Judaísmo, cristianismo, Islam, capitalismo, comunismo, freudianismo, darwinismo y la relatividad einsteniana, sionismo, todas son creaciones del judío que, de una u otra forma, han sido impuestas al ser humano y colaboran en la destrucción del espíritu ario.

Por consiguiente debe entenderse que yo, como persona, puedo estar opuesto a:

El judeomarxismo comunista y todas sus horrendas ramificaciones como el marxismo-leninismo, el estalinismo, el trotskismo y el maoísmo por ser ideologías materialistas, contrarias a la libertad, a la espiritualidad y, sobre todo, al sentido común. Ideologías asesinas cuya aplicación ha dejado tras de si una estela de sangre incalculable y que han sido autoras de muchas de las más horripilantes atrocidades del siglo XX y XXI.

Al capitalismo sionista controlado por la Banca Judía Mundial por su magnificación global de la usura judaica y la explotación desenfrenada y desvergonzada de los más vulnerables.

A la semitización de las religiones impuestas a los pueblos indoeuropeos cuyo espíritu ario se ve atrapado por las ramificaciones demiúrgicas de cultos al servicio de las Tinieblas, la materia, y al culto al Demiurgo.

Al sionismo en todas sus encarnaciones de dominio global y defensa de los intereses oscuros y siniestros de un pueblo particular y chovinista.

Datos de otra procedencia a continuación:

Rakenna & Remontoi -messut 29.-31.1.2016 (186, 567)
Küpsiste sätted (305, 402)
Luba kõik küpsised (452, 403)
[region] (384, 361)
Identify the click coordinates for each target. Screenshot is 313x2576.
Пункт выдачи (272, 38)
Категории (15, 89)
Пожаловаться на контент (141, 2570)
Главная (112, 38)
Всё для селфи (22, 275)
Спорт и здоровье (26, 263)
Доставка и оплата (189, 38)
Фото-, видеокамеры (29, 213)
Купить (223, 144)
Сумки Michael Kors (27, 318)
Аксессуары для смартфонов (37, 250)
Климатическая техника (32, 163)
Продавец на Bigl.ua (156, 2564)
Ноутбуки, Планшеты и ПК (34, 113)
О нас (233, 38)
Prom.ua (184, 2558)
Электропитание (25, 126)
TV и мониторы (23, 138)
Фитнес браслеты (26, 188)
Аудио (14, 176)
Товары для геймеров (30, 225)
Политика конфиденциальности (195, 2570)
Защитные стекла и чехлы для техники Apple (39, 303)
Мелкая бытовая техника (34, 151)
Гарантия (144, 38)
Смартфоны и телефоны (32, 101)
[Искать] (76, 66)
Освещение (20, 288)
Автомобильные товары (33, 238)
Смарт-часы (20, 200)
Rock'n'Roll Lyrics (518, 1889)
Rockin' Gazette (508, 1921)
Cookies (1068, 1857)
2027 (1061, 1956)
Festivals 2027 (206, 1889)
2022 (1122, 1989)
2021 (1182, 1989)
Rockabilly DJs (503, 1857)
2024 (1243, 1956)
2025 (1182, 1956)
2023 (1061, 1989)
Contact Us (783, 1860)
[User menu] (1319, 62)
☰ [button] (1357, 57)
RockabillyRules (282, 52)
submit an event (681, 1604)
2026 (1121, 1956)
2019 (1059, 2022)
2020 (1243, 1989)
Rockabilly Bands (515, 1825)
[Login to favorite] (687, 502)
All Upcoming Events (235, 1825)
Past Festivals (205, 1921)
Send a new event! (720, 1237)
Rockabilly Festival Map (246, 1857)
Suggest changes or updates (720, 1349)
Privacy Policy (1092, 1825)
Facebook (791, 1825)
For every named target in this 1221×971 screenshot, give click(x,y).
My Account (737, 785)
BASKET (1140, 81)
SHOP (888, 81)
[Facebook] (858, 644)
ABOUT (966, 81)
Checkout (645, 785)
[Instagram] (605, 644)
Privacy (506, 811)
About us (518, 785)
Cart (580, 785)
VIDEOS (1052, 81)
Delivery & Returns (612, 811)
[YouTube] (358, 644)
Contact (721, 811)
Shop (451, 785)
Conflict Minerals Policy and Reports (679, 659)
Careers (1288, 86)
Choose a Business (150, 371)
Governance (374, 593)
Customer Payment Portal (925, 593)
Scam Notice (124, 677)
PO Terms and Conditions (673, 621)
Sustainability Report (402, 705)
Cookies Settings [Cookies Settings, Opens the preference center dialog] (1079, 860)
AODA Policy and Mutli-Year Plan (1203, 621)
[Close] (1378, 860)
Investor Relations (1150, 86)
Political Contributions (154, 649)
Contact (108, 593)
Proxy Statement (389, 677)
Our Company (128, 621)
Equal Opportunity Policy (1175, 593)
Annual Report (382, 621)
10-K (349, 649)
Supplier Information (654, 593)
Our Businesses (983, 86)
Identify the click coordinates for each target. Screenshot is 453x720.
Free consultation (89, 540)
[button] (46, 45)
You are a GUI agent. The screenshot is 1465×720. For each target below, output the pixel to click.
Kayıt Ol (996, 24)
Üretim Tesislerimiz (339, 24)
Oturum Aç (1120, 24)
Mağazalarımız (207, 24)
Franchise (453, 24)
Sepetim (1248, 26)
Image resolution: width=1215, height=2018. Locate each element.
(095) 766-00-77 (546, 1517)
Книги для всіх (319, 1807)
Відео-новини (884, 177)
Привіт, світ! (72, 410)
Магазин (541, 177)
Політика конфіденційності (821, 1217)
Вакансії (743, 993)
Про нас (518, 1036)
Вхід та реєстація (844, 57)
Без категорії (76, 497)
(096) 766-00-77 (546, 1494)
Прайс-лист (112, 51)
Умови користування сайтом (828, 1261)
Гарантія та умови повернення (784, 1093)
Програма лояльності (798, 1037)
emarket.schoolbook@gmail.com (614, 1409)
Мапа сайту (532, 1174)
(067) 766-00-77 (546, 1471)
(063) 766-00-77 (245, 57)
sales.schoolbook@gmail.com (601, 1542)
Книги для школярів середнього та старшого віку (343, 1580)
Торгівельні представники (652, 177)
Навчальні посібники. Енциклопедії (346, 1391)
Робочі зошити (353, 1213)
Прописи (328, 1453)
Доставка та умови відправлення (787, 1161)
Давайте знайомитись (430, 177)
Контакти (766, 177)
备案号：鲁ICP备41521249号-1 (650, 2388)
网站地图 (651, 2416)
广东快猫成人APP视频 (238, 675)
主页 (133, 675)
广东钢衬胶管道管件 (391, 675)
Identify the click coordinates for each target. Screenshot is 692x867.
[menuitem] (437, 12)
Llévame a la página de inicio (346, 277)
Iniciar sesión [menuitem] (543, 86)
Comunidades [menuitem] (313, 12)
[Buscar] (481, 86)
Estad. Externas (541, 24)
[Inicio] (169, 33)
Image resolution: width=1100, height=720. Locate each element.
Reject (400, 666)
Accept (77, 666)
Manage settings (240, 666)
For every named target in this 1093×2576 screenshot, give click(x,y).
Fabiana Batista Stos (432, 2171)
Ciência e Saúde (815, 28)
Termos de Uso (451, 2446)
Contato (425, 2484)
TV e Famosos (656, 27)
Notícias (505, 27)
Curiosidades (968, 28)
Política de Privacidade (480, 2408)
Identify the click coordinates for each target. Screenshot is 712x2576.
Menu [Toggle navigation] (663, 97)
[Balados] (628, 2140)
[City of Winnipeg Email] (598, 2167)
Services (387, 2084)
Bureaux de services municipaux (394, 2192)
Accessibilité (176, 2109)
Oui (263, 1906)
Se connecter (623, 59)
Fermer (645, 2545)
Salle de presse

A las ciencias materialistas ateas de inspiración judía que promulgan el darwinismo, el freudianismo y la relatividad einsteniana los cuales universalizan los propios complejos judíos manifiestos en el autoconcepto de animal-hombre (mediante el darwinismo), de perversión sexual incestuosa y antinatura (mediante el freudianismo) y la matematización lineal cabalística (mediante la física einsteniana) forzando a la humanidad en general, y especialmente a la Arianidad, a creer que dichos conceptos blasfemos no son exclusivamente judíos, sino universales.

Al estado pirata de Israel que despojó de sus tierras autóctonas a un pueblo pacífico y empobrecido perpetrando toda clase de brutales atrocidades contra dicho pueblo indefenso incluyendo asesinatos, violaciones, humillaciones, hacinamiento, hambrunas y masacres masivas de hombres, mujeres, niños y ancianos.

Si todo lo anterior forma parte del “semitismo”, es decir, de la cosmovisión semítica o judaica de la vida. De su contrainiciación materialista atea lunar y tenebrosa, opuesta a la visión iniciática espiritual divina solar y luminosa del Ario. Si todo esto forma parte de la Gran Conspiración por judaizar al mundo e imponer la concepción judía de la vida a toda la especie humana… si esto es así…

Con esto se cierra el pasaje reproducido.